La muerte de Tima fue espantosa. Había recibido al menos diez puñaladas en el pecho y su rostro presentaba múltiples cortes. La herida mortal fue un corte en la garganta. La sangre de Tima manchó diez losas de piedra azul y su cuerpo yacía en un charco de sangre.

La multitud que había llegado se enfureció, se enfureció por miedo.

¡Quien mató a Tima debe ser un demonio!

Algunos gritaban el nombre del Yaksha, mientras que otros exclamaban: "¡Si nuestros antepasados pudieron matarlo, nosotros también podemos matarlo!". Muchos más estaban ansiosos por unirse y luchar contra el Yaksha.

Si el culpable era realmente Yaksha, ya había asesinado a tres personas en el pueblo, pero no debió haber elegido a Tima como su víctima. Tima ocupaba un lugar muy importante en el corazón de todos los habitantes del pueblo.

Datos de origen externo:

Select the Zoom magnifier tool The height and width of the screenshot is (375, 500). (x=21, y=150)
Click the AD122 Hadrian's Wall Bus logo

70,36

El callejón frente a la casa de Tima ya estaba repleto de gente, todos ellos emocionados y creando una escena bastante ruidosa.

En ese preciso instante, el hijo de Tima, de doce años, se levantó de repente y gritó con voz llena de dolor y odio: "¡No fue un Yaksha quien mató a Tima, fue un desconocido!".

Si bien tratar con los Yakshas aún podía infundir miedo en muchas personas, ahora ya nadie tiene miedo.

El hijo de Tima, de doce años, repitió: "¡Conozco a ese desconocido, sé dónde vive!".

Así, el hijo de Tima, de doce años, se convirtió de repente en el líder de todo el pueblo. Todos lo rodearon y salieron del callejón, cruzaron el puente de cadenas de hierro y entraron en otro callejón al este del pueblo, deteniéndose ante una puerta. Con un gesto de la mano, el hijo de Tima hizo que la gente inundara el pequeño patio como una avalancha, y quienes no pudieron entrar rodearon la casa.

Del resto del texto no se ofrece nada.